-- Begin Entries provided --

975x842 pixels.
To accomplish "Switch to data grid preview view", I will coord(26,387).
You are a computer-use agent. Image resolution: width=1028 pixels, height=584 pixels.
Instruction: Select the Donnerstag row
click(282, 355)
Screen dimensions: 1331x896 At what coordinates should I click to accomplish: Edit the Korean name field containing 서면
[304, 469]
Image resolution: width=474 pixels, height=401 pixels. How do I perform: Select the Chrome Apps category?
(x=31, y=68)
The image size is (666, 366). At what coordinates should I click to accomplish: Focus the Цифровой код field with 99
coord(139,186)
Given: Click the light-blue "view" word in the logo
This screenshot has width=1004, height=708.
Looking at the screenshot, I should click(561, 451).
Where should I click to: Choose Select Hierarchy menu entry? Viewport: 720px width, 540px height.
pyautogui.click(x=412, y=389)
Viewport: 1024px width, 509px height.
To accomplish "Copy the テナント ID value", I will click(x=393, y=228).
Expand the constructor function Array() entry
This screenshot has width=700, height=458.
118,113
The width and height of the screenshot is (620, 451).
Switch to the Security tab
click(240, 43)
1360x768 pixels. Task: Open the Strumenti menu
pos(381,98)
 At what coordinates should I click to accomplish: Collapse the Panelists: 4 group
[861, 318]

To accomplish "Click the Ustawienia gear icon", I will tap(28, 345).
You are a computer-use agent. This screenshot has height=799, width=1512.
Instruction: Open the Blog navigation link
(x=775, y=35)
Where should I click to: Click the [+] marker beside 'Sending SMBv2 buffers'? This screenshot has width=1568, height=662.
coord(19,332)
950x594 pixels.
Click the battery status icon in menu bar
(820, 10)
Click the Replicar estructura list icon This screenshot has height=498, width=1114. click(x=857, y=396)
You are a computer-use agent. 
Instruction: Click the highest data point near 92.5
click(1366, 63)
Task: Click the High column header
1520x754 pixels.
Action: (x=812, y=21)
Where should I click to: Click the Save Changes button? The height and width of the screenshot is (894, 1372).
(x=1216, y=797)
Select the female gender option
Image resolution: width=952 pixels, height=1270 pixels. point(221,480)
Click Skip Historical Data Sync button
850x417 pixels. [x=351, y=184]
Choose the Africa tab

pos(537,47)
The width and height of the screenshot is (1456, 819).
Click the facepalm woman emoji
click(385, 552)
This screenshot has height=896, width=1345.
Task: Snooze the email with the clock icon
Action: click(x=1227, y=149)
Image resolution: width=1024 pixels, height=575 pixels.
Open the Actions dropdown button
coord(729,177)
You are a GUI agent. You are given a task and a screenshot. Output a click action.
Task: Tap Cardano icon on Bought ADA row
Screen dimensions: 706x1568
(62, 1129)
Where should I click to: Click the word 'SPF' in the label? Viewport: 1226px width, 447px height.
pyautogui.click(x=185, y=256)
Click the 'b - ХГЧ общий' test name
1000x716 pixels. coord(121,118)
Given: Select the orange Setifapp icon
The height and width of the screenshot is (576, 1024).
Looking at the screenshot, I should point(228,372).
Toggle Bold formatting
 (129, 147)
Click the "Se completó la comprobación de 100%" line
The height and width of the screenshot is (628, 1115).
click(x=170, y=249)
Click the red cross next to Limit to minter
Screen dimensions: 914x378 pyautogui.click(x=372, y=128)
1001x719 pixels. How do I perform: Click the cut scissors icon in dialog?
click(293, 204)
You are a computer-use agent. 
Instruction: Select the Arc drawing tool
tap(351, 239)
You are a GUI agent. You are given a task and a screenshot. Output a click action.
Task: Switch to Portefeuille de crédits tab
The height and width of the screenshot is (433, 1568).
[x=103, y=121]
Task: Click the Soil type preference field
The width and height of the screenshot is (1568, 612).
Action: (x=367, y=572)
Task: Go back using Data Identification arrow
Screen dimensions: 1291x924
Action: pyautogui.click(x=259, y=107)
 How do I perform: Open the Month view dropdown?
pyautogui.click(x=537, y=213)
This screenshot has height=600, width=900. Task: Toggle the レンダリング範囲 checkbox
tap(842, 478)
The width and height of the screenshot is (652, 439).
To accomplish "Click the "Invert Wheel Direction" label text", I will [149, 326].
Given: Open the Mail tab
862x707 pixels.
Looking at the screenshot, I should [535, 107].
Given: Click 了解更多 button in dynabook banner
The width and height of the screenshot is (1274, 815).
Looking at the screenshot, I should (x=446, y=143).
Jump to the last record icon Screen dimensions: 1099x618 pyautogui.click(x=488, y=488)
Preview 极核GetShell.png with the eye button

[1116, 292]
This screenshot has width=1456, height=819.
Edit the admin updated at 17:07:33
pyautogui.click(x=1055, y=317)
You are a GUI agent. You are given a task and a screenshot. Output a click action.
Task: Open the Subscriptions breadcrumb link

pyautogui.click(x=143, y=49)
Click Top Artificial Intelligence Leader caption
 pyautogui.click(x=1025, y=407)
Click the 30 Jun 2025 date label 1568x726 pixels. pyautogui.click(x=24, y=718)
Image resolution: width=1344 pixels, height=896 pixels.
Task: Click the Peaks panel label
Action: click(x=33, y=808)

-- End Entries provided --

Challenge: Locate each line in the records above that contains the word "button", and copy every such line in full.

Correct output:
Where should I click to: Click the Save Changes button? The height and width of the screenshot is (894, 1372).
Click Skip Historical Data Sync button
Open the Actions dropdown button
Given: Click 了解更多 button in dynabook banner
Preview 极核GetShell.png with the eye button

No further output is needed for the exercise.